Source data
⟨

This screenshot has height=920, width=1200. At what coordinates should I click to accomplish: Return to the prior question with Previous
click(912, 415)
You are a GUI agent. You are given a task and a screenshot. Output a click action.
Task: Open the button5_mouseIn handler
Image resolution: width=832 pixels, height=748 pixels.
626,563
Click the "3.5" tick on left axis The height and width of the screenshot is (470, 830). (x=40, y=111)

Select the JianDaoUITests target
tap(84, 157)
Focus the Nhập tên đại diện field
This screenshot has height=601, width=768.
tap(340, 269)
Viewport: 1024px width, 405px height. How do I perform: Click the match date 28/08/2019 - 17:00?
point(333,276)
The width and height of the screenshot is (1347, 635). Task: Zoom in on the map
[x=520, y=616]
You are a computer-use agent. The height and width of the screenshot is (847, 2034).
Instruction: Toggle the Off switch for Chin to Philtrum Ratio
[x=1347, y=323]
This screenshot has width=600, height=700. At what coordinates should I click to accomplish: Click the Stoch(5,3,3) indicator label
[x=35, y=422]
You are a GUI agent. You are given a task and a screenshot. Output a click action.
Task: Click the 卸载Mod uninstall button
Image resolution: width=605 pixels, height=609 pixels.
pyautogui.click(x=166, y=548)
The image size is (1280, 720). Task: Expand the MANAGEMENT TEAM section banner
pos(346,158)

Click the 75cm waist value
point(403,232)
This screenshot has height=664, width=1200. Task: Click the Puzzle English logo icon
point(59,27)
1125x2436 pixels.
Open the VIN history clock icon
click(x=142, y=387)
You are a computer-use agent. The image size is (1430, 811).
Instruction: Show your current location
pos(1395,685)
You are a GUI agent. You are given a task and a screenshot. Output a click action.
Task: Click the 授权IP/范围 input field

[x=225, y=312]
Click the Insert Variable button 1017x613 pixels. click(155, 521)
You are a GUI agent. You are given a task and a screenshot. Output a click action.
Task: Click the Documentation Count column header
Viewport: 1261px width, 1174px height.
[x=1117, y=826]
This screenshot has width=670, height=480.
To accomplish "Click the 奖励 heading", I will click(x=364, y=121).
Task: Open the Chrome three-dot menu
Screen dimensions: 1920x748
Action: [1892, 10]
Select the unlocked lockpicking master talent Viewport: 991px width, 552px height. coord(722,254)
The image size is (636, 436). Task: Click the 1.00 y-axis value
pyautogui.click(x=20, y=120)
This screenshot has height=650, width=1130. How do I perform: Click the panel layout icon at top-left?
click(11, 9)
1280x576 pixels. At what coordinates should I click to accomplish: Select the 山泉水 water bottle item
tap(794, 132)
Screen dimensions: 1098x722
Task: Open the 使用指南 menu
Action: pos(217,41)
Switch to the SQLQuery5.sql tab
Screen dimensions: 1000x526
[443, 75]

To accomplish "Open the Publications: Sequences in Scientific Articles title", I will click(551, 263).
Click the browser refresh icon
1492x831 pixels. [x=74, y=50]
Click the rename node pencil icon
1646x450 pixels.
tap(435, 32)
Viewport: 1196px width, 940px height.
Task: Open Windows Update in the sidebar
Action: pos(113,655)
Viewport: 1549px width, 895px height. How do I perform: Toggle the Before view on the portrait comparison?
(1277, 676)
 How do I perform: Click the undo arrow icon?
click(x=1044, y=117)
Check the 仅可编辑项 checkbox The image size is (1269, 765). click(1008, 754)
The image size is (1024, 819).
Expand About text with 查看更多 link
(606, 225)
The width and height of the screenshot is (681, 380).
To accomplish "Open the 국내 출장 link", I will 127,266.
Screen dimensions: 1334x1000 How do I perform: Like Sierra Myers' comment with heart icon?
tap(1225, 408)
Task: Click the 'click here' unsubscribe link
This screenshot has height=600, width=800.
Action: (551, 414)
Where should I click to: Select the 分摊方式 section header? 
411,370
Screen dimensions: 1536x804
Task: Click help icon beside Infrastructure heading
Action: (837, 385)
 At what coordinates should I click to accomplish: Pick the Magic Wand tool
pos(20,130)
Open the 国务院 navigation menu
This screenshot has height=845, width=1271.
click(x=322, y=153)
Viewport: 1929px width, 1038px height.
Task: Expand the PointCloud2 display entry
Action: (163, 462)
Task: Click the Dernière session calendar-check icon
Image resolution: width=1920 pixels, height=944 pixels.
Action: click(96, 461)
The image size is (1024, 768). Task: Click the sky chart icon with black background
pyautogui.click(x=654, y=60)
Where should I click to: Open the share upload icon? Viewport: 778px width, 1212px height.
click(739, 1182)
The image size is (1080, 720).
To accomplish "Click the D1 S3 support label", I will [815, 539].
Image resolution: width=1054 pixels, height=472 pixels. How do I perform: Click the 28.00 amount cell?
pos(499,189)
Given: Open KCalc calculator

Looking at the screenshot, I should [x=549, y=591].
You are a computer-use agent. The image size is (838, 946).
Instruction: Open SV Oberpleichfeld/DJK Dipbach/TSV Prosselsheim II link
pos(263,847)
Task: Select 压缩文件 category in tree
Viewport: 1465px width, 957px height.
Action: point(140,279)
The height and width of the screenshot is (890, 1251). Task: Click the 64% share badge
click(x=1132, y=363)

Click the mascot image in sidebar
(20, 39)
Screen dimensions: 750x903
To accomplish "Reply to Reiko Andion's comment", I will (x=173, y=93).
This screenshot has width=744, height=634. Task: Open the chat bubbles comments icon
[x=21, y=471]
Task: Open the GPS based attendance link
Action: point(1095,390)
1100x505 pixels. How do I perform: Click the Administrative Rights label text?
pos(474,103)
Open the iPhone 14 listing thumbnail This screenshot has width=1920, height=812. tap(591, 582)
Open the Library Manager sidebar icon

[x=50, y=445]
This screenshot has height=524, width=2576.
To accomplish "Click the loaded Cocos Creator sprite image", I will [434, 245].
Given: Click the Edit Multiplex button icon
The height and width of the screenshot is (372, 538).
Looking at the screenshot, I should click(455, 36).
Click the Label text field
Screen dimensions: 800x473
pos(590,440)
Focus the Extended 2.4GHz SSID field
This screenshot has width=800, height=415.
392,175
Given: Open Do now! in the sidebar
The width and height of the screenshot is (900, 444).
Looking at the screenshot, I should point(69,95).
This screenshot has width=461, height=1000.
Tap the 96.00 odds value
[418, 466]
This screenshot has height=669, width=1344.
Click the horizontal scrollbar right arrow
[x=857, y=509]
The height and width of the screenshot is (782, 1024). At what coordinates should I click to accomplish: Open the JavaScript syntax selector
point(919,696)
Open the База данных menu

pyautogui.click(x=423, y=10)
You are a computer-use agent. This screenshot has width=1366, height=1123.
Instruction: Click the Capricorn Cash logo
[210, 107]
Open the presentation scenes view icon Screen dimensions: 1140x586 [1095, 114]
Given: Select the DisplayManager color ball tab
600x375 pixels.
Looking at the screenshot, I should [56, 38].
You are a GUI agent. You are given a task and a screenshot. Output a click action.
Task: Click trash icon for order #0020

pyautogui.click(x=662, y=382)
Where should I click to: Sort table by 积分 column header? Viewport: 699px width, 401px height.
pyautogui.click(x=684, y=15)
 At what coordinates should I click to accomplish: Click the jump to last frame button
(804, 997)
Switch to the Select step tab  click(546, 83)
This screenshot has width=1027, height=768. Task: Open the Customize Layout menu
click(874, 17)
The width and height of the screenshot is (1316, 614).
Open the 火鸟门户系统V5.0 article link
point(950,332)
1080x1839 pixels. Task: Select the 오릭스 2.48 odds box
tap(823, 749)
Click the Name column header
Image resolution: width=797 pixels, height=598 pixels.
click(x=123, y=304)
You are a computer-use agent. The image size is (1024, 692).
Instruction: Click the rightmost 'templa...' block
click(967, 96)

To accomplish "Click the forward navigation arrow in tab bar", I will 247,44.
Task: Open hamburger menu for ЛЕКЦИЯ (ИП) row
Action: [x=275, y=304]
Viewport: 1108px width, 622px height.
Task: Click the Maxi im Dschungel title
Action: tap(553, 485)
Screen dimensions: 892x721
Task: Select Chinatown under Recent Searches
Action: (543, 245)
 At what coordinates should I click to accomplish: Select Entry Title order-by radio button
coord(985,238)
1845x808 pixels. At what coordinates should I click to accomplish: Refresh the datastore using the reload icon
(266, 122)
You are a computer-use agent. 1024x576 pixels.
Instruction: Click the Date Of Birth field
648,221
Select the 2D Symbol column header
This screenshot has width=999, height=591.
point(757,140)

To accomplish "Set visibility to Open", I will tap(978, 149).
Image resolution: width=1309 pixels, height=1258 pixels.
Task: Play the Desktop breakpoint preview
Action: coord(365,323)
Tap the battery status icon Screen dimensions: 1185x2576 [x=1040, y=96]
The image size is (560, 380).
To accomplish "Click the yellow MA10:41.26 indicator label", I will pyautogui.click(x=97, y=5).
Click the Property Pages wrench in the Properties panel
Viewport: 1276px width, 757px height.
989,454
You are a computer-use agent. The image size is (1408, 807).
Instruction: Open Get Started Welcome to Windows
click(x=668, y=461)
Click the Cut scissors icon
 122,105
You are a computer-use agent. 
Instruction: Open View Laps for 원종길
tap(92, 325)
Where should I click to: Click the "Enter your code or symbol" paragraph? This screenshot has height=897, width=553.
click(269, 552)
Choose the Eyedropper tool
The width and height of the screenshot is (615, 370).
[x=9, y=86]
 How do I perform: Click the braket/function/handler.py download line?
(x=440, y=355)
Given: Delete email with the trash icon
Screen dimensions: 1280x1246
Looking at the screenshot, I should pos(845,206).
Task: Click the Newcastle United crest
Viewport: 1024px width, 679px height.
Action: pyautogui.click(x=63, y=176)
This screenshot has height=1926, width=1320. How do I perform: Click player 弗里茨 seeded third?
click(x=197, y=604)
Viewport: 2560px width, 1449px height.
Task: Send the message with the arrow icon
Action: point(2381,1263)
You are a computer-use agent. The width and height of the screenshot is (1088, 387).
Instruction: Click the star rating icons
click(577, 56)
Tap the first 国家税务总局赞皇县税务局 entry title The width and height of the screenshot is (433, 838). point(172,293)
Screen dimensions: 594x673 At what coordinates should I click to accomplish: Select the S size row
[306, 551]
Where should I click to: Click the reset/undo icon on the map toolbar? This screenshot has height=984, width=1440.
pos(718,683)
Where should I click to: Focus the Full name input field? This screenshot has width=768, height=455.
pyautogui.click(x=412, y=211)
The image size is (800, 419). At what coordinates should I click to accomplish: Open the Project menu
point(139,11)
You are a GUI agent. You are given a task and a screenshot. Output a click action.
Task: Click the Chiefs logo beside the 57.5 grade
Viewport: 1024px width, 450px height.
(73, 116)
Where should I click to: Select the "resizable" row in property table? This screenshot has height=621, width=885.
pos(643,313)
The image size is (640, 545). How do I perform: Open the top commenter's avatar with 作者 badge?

⟩

**What the task asks**
Give back exactly the lines above, from the line containing "Click the Cut scissors icon" through the line containing "Given: Delete email with the trash icon", with both end lines and nothing more.

**Written solution**
Click the Cut scissors icon
 122,105
You are a computer-use agent. 
Instruction: Open View Laps for 원종길
tap(92, 325)
Where should I click to: Click the "Enter your code or symbol" paragraph? This screenshot has height=897, width=553.
click(269, 552)
Choose the Eyedropper tool
The width and height of the screenshot is (615, 370).
[x=9, y=86]
 How do I perform: Click the braket/function/handler.py download line?
(x=440, y=355)
Given: Delete email with the trash icon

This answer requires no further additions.